◆ **Exercise aim**
Please copy the entries below verbatim, starting at the line containing "Image resolution: width=897" and ending at the line containing "coord(1064,49)", with both of those lines included.

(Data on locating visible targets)
——————

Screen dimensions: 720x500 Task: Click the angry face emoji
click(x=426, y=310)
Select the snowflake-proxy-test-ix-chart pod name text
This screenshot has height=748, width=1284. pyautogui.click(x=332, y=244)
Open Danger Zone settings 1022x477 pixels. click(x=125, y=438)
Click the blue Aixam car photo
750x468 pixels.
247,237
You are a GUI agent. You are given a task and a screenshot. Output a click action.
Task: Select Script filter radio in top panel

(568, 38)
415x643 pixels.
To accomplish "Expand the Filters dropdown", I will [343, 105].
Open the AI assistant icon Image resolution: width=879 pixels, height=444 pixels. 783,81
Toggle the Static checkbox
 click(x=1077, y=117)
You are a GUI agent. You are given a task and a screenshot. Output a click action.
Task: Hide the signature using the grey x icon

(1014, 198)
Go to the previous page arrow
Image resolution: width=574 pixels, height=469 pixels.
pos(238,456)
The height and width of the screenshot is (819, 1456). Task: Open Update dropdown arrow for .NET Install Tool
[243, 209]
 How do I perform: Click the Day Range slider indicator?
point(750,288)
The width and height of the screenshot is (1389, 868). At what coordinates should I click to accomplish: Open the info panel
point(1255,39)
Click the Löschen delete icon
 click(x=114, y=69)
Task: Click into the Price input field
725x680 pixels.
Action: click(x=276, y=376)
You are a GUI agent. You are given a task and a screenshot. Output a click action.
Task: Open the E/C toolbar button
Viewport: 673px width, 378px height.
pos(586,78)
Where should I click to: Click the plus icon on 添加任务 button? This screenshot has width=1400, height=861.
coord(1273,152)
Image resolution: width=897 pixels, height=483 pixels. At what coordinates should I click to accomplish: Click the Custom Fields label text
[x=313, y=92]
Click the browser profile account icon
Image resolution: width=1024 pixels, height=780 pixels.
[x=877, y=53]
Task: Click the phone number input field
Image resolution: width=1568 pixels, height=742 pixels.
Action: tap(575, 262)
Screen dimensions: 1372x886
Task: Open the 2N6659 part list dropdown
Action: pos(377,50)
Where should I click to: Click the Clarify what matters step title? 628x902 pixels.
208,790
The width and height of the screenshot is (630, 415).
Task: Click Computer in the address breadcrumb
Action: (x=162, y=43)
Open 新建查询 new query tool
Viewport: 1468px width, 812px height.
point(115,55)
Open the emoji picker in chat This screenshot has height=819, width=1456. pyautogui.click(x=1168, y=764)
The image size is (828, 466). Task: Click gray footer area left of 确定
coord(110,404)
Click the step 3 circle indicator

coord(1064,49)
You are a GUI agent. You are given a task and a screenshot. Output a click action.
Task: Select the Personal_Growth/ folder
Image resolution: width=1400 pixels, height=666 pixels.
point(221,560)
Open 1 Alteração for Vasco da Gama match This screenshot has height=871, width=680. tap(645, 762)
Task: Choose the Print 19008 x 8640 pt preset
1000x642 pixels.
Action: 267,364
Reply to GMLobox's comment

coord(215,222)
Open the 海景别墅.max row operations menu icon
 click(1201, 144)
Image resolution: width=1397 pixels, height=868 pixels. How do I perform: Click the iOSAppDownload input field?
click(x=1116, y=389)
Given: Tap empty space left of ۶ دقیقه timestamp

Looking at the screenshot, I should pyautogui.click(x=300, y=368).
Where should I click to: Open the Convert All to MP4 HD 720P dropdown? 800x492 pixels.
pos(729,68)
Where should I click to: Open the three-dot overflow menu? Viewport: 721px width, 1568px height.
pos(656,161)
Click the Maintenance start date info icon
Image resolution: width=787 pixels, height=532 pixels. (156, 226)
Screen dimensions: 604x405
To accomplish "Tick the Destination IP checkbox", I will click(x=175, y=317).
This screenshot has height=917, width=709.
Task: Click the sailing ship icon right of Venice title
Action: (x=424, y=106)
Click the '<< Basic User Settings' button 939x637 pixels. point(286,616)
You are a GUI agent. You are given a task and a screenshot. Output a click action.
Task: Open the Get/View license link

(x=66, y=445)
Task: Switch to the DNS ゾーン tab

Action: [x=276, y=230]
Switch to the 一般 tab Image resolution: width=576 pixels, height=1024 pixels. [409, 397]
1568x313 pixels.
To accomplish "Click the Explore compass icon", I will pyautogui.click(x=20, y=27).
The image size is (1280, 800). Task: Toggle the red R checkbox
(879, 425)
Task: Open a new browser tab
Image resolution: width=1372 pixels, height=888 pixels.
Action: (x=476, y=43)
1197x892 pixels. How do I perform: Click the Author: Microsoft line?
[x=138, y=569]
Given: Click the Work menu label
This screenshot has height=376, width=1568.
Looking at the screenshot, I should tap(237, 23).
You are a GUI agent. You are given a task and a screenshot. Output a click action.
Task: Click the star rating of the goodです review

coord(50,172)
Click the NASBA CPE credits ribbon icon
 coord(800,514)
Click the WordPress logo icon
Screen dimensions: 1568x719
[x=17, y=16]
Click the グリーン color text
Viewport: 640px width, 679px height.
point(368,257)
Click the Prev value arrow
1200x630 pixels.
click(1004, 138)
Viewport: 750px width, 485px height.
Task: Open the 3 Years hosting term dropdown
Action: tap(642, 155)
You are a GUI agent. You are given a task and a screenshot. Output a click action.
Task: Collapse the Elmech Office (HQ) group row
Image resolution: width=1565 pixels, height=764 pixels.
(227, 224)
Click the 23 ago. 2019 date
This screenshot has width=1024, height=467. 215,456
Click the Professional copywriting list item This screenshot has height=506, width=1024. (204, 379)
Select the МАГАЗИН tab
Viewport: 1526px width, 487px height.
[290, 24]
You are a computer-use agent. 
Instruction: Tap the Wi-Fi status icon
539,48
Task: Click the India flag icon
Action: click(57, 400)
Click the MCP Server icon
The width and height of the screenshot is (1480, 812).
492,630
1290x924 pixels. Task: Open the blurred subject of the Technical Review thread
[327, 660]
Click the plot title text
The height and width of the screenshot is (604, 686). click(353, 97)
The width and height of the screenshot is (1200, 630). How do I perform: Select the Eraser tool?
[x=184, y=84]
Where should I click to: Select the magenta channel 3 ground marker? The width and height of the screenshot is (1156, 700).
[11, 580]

——————

◆ **Response to the task**
Image resolution: width=897 pixels, height=483 pixels. At what coordinates should I click to accomplish: Click the Custom Fields label text
[x=313, y=92]
Click the browser profile account icon
Image resolution: width=1024 pixels, height=780 pixels.
[x=877, y=53]
Task: Click the phone number input field
Image resolution: width=1568 pixels, height=742 pixels.
Action: tap(575, 262)
Screen dimensions: 1372x886
Task: Open the 2N6659 part list dropdown
Action: pos(377,50)
Where should I click to: Click the Clarify what matters step title? 628x902 pixels.
208,790
The width and height of the screenshot is (630, 415).
Task: Click Computer in the address breadcrumb
Action: (x=162, y=43)
Open 新建查询 new query tool
Viewport: 1468px width, 812px height.
point(115,55)
Open the emoji picker in chat This screenshot has height=819, width=1456. pyautogui.click(x=1168, y=764)
The image size is (828, 466). Task: Click gray footer area left of 确定
coord(110,404)
Click the step 3 circle indicator

coord(1064,49)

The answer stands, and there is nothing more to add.